▶ _Aim_:
Please set out the entries below as a numbered list, omitting any blank lines.

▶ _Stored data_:

★ ★ ★ ★ ★

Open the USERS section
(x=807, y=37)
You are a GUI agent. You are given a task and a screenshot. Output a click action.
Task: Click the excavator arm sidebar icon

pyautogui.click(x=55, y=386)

★ ★ ★ ★ ★

▶ _Exercise result_:
1. Open the USERS section
2. (x=807, y=37)
3. You are a GUI agent. You are given a task and a screenshot. Output a click action.
4. Task: Click the excavator arm sidebar icon
5. pyautogui.click(x=55, y=386)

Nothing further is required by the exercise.